Michigan lawyers handling automobile accident cases should be prepared for some very creative and unusual explanations from defendants as to how these motor vehicle accidents occur. Sadly, far too many people believe that if they come up with an excuse, or blame the person who they hurt in the car accident, that it will be better for them.
Rarely is this the case.
The common excuse of people who cause accidents involves the “sudden emergency” defense doctrine. In essence, the doctrine of sudden emergency says that when a defendant is confronted with such a “sudden emergency” that is “unusual or unsuspected” and the situation is not of his or her own making, and that the defendant is using ordinary care yet is not able to avoid the collision that he sees and comprehends unfolding before him, his negligence can be excused.
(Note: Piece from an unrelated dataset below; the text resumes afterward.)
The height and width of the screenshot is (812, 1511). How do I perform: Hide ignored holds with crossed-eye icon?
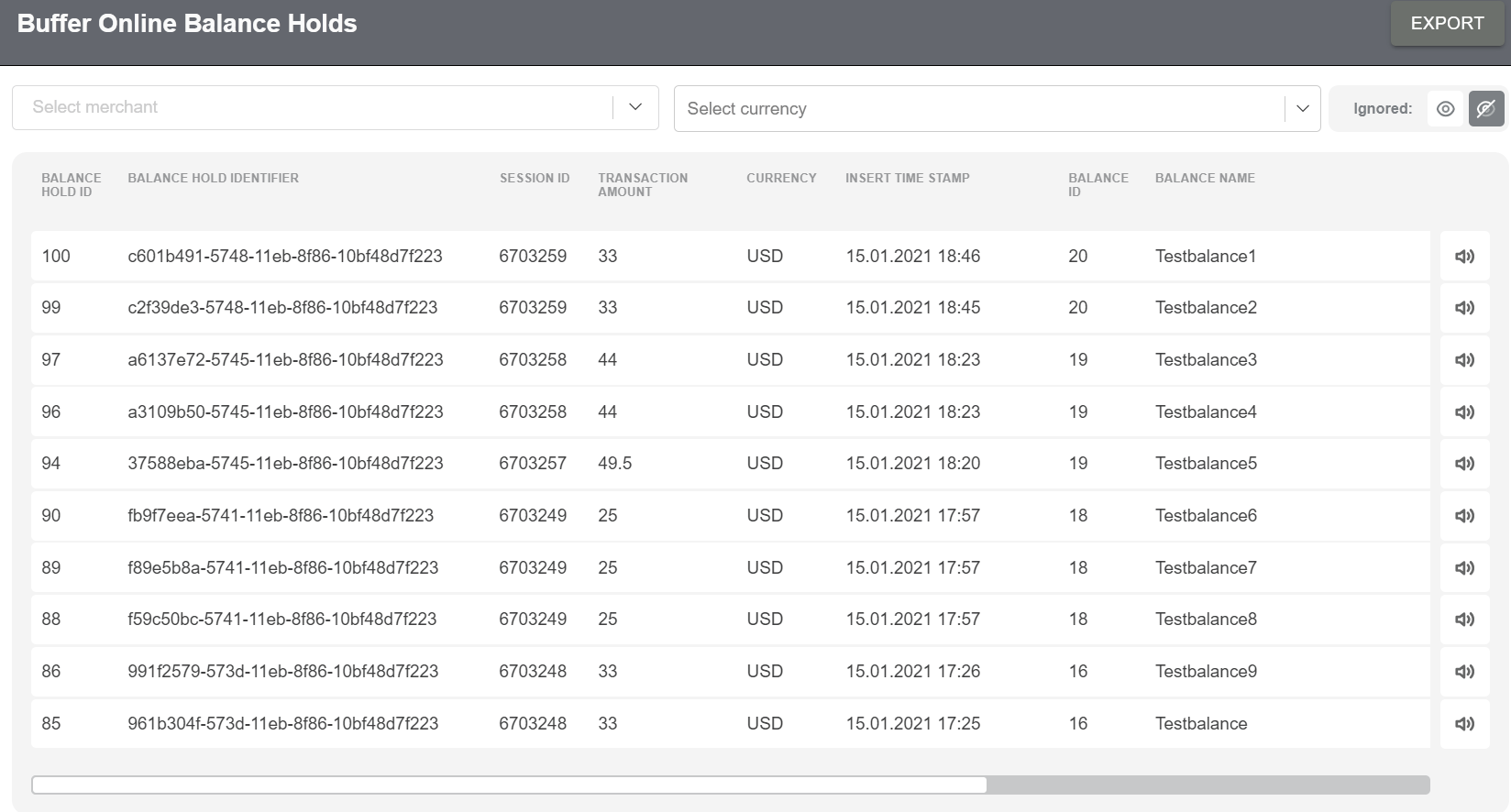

The defendant must show that the sudden emergency was in view for a short length of time and the peril was totally unexpected. The sudden emergency defense must be raised by a defense lawyer as an affirmative defense to give notice before trial to the other side.
This doctrine has been raised by both honest and less than honest defendants involving everything from oil slicks, to sudden blinding sun, to sudden winter storm warnings, brake failure, child dart out, stalled cars, avoiding a prior accident and deer.
The plaintiff attorney handling automobile accident cases must focus on whether this sudden emergency was truly “not of his own making.” Most defenses involving the sudden emergency doctrine can then be defeated by showing that the defendant did not use ordinary care in the moments that lead up to the defendant being confronted by a sudden emergency.